The ethical and social foundations of Marxism are capitalistic. It is the old Malthusian "struggle" again. Whereas to Hegel, the State was an Idea, an organism with harmony in its parts, to Malthus and Marx there was no State, but only a mass of self-interested individuals, groups, and classes. Capitalistically, all is economics. Self-interest means: economics. Marx differed on this plane in no way from the non-class-war theoreticians of capitalism - Mill, Ricardo, Paley, Spencer, Smith. To them all, Life was economics, not Culture. To them all, it was the war of group against group, class against class, individual against individual, whether they say so expressly or not. All believe in Free Trade, and want no "state interference" in economic matters. None of them regard society or State as an organism. Capitalistic thinkers found no ethical fault with destruction of groups and individuals by other groups and individuals, so long as the criminal law was not infringed. This was looked upon as, in a higher way, serving the good of all. Marxism is also capitalistic in this. Its ethics have superadded the Mosaic law of revenge, and the idea that the competitor is evil morally, as well as economically injurious.
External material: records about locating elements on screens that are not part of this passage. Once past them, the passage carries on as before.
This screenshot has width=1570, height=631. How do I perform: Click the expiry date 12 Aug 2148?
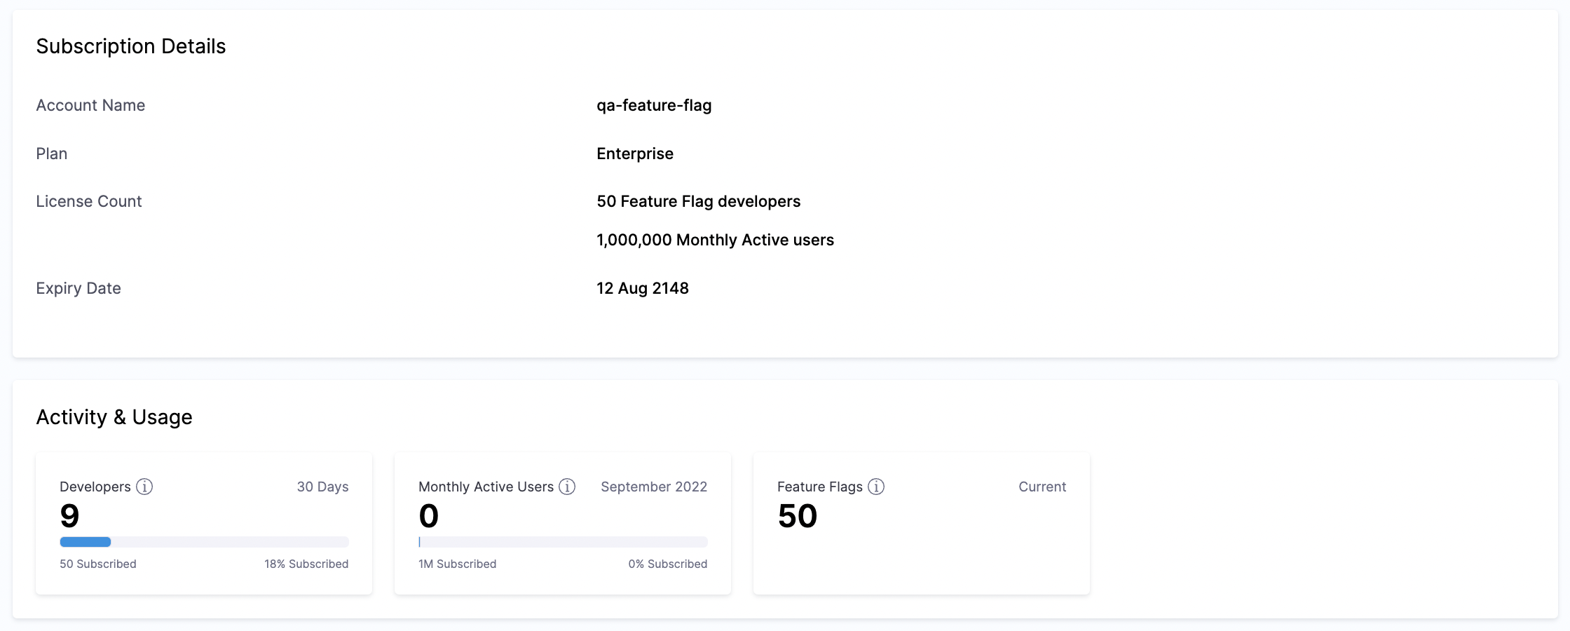point(642,288)
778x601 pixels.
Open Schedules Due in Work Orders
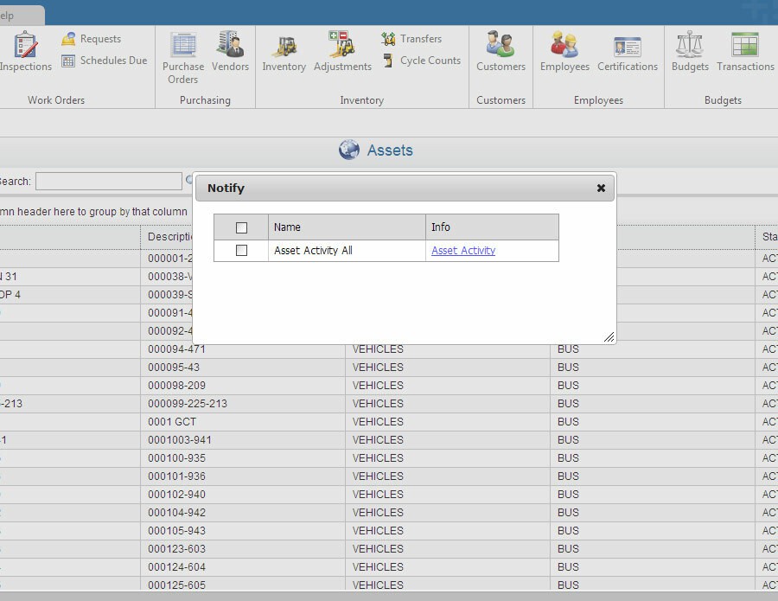pos(104,61)
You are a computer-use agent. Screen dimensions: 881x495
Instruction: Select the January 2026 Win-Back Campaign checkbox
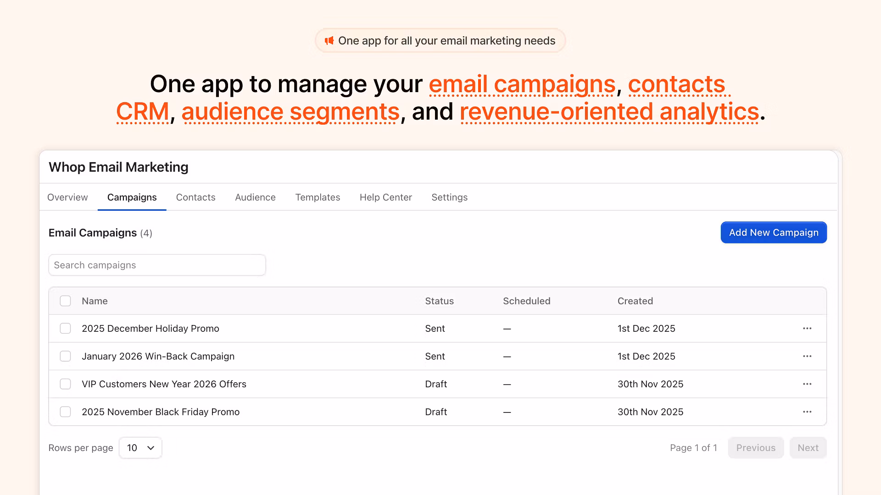click(65, 356)
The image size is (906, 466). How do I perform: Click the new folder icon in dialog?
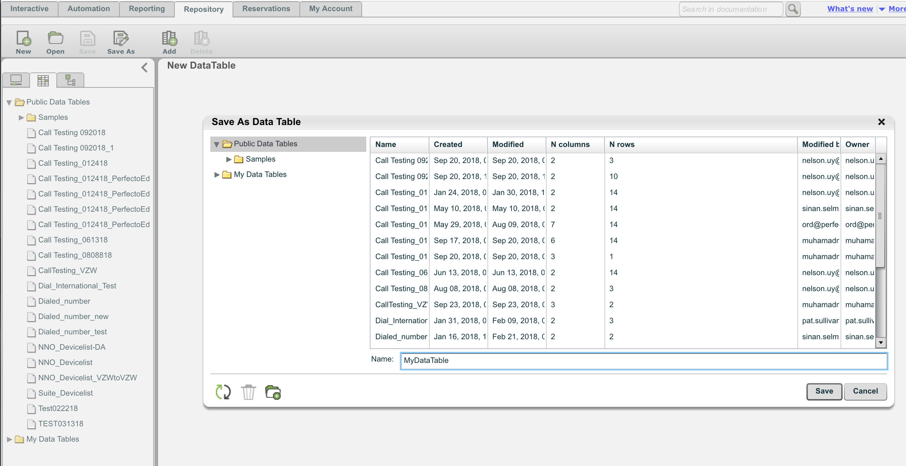273,392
Marxism imputed capitalistic impulses to the upper classes, and socialistic impulses to the lower classes. This was entirely gratuitous, for Marxism made an appeal to the capitalistic instincts of the lower classes. The upper classes are treated as the competitor who has cornered all the wealth, and the lower classes are invited to take it away from them. This is capitalism. Trade unions are purely capitalistic, distinguished from employers only by the different commodity they purvey. instead of an article, they sell human labor. Trade-unionism is simply a development of capitalistic economy, but it has nothing to do with Socialism, for it is simply self-interest. It pits the economic interest of the manual laborers against the economic interest of the employer and manager. It is simply Malthus in new company. It is still the old "struggle for existence," man against man, group against group, class against class, everyone against the State.